#### Aim of the task:
Take the lines below from the one with "Instruction: View the" through the one with "Given: Select the Local tasks tree node" and retype them exactly. Include nothing else, and no pictures.

#### Exercise data:
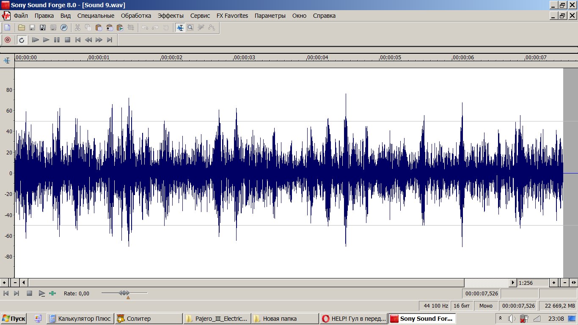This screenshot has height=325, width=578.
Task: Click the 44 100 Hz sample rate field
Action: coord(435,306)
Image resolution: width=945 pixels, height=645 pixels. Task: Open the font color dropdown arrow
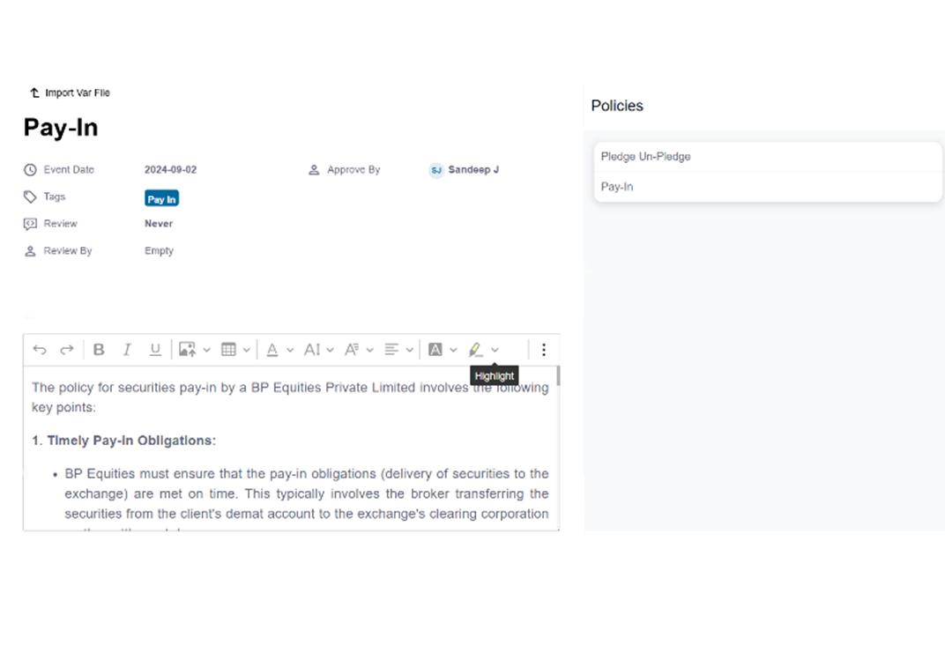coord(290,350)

...

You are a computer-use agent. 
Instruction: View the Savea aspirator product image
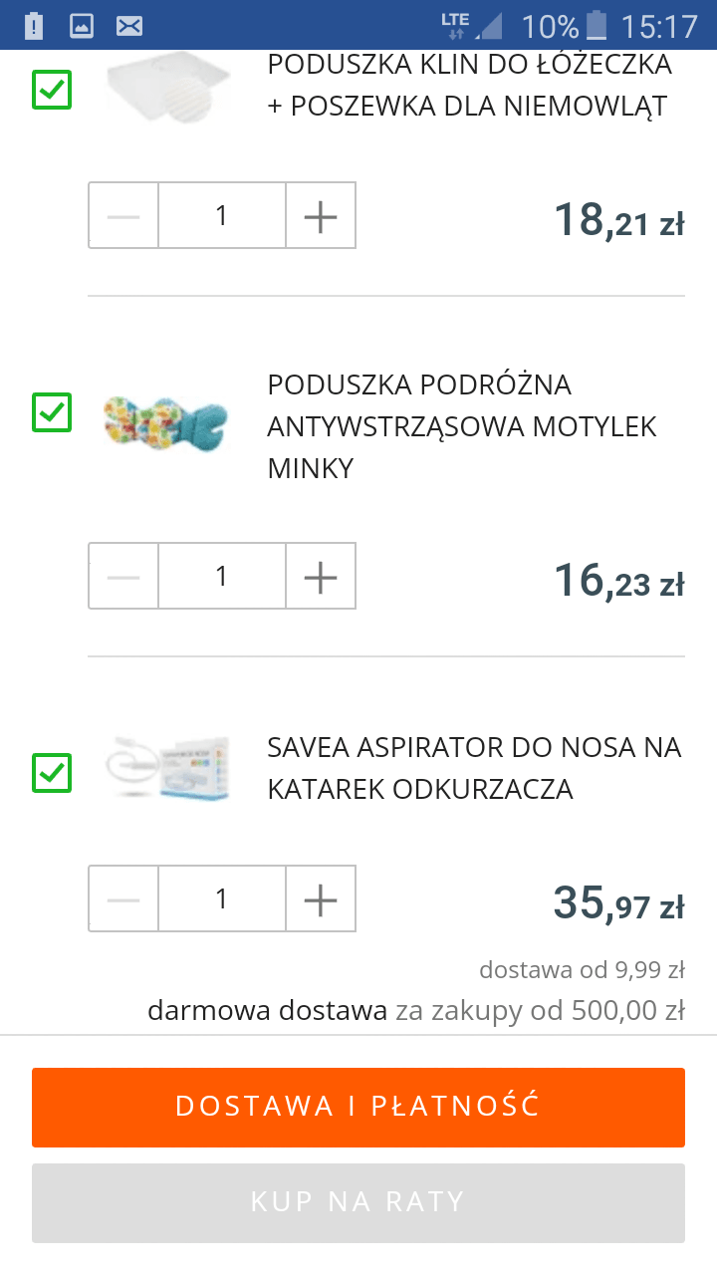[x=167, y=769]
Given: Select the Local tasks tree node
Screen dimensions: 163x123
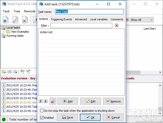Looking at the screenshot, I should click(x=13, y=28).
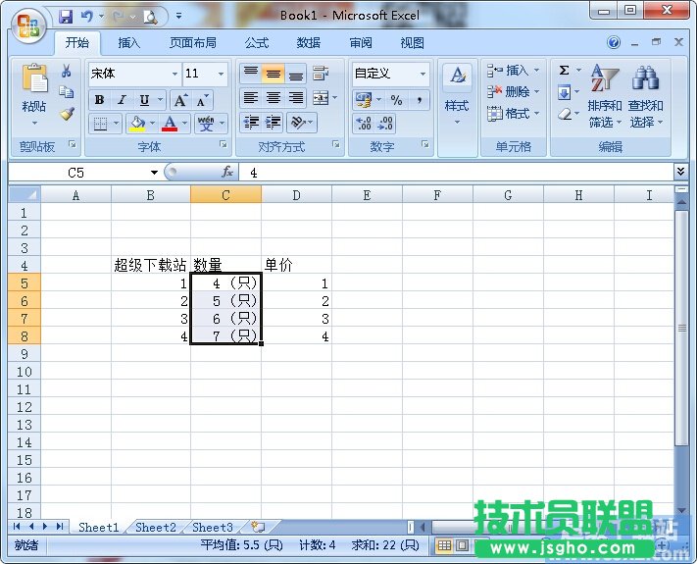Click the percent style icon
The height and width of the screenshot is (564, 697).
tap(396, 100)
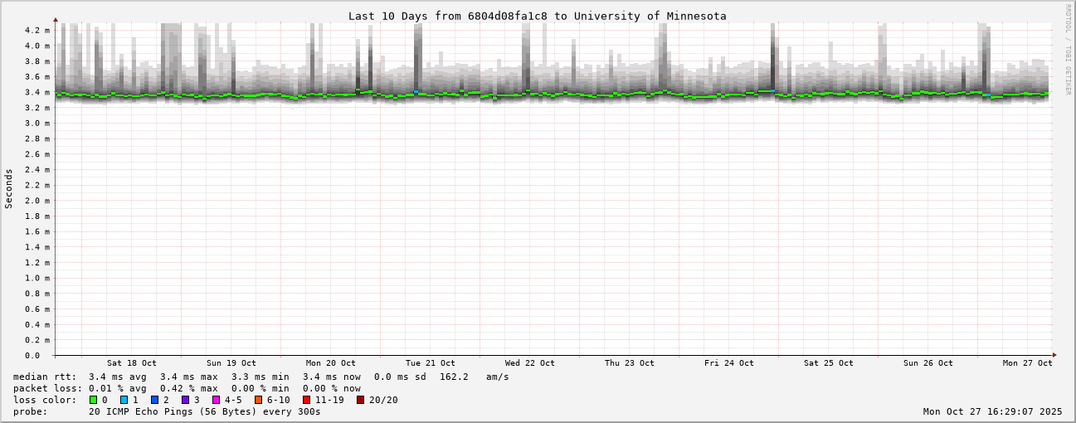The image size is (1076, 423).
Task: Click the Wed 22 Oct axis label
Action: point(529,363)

#### Answer space:
Instruction: View the Savea aspirator product image
[x=167, y=769]
Given: Select the Local tasks tree node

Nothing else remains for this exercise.